Goal. Print every one of the following records word for word, with no changes.

Start of Dataset excerpts

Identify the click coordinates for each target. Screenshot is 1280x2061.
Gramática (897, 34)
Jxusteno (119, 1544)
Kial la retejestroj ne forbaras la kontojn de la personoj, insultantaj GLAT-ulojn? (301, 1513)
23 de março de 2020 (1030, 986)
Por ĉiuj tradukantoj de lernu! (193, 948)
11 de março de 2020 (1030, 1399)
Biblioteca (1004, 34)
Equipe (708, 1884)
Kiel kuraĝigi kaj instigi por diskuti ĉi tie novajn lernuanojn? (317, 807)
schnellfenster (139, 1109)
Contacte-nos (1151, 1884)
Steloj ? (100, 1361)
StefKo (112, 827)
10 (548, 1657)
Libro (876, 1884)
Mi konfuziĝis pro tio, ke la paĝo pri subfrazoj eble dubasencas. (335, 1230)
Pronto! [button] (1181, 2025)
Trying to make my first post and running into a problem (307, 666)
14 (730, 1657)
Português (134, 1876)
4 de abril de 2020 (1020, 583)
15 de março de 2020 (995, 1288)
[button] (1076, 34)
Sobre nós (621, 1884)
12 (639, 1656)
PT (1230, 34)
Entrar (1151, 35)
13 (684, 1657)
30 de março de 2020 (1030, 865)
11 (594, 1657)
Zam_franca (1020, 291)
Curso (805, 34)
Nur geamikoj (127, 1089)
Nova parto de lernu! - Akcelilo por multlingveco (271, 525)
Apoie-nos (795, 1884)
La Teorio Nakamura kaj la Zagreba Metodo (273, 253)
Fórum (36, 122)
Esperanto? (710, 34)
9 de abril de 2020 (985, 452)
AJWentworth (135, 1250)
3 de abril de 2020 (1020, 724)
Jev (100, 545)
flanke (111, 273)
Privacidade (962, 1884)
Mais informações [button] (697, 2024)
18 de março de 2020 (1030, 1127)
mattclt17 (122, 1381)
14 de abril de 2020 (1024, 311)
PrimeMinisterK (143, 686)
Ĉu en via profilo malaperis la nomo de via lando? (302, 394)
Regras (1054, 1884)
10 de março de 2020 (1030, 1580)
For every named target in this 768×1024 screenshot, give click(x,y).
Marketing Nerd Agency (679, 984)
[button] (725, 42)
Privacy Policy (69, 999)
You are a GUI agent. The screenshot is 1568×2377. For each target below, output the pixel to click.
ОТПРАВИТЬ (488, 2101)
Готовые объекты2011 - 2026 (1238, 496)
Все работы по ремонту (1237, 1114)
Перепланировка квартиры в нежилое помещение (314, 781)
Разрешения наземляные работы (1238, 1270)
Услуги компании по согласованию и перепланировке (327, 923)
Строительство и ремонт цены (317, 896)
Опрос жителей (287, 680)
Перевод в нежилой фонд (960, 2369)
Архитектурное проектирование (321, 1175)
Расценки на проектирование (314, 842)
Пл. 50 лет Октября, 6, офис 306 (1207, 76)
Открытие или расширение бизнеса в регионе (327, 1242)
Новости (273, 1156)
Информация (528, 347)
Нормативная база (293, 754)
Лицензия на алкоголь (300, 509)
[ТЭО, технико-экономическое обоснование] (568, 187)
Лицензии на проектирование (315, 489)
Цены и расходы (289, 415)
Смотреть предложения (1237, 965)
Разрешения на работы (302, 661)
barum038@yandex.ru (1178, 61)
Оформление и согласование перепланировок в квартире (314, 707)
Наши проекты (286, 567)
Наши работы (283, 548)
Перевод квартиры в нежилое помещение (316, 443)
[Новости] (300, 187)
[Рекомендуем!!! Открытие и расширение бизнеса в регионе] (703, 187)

End of Dataset excerpts

Response for this exercise.
Identify the click coordinates for each target. Screenshot is 1280x2061.
Gramática (897, 34)
Jxusteno (119, 1544)
Kial la retejestroj ne forbaras la kontojn de la personoj, insultantaj GLAT-ulojn? (301, 1513)
23 de março de 2020 (1030, 986)
Por ĉiuj tradukantoj de lernu! (193, 948)
11 de março de 2020 (1030, 1399)
Biblioteca (1004, 34)
Equipe (708, 1884)
Kiel kuraĝigi kaj instigi por diskuti ĉi tie novajn lernuanojn? (317, 807)
schnellfenster (139, 1109)
Contacte-nos (1151, 1884)
Steloj ? (100, 1361)
StefKo (112, 827)
10 (548, 1657)
Libro (876, 1884)
Mi konfuziĝis pro tio, ke la paĝo pri subfrazoj eble dubasencas. (335, 1230)
Pronto! [button] (1181, 2025)
Trying to make my first post and running into a problem (307, 666)
14 (730, 1657)
Português (134, 1876)
4 de abril de 2020 (1020, 583)
15 de março de 2020 (995, 1288)
[button] (1076, 34)
Sobre nós (621, 1884)
12 (639, 1656)
PT (1230, 34)
Entrar (1151, 35)
13 (684, 1657)
30 de março de 2020 (1030, 865)
11 (594, 1657)
Zam_franca (1020, 291)
Curso (805, 34)
Nur geamikoj (127, 1089)
Nova parto de lernu! - Akcelilo por multlingveco (271, 525)
Apoie-nos (795, 1884)
La Teorio Nakamura kaj la Zagreba Metodo (273, 253)
Fórum (36, 122)
Esperanto? (710, 34)
9 de abril de 2020 (985, 452)
AJWentworth (135, 1250)
3 de abril de 2020 (1020, 724)
Jev (100, 545)
flanke (111, 273)
Privacidade (962, 1884)
Mais informações [button] (697, 2024)
18 de março de 2020 (1030, 1127)
mattclt17 (122, 1381)
14 de abril de 2020 (1024, 311)
PrimeMinisterK (143, 686)
Ĉu en via profilo malaperis la nomo de via lando? (302, 394)
Regras (1054, 1884)
10 de março de 2020 (1030, 1580)
For every named target in this 768×1024 screenshot, give click(x,y).
Marketing Nerd Agency (679, 984)
[button] (725, 42)
Privacy Policy (69, 999)
You are a GUI agent. The screenshot is 1568×2377. For each target below, output the pixel to click.
ОТПРАВИТЬ (488, 2101)
Готовые объекты2011 - 2026 (1238, 496)
Все работы по ремонту (1237, 1114)
Перепланировка квартиры в нежилое помещение (314, 781)
Разрешения наземляные работы (1238, 1270)
Услуги компании по согласованию и перепланировке (327, 923)
Строительство и ремонт цены (317, 896)
Опрос жителей (287, 680)
Перевод в нежилой фонд (960, 2369)
Архитектурное проектирование (321, 1175)
Расценки на проектирование (314, 842)
Пл. 50 лет Октября, 6, офис 306 (1207, 76)
Открытие или расширение бизнеса в регионе (327, 1242)
Новости (273, 1156)
Информация (528, 347)
Нормативная база (293, 754)
Лицензия на алкоголь (300, 509)
[ТЭО, технико-экономическое обоснование] (568, 187)
Лицензии на проектирование (315, 489)
Цены и расходы (289, 415)
Смотреть предложения (1237, 965)
Разрешения на работы (302, 661)
barum038@yandex.ru (1178, 61)
Оформление и согласование перепланировок в квартире (314, 707)
Наши проекты (286, 567)
Наши работы (283, 548)
Перевод квартиры в нежилое помещение (316, 443)
[Новости] (300, 187)
[Рекомендуем!!! Открытие и расширение бизнеса в регионе] (703, 187)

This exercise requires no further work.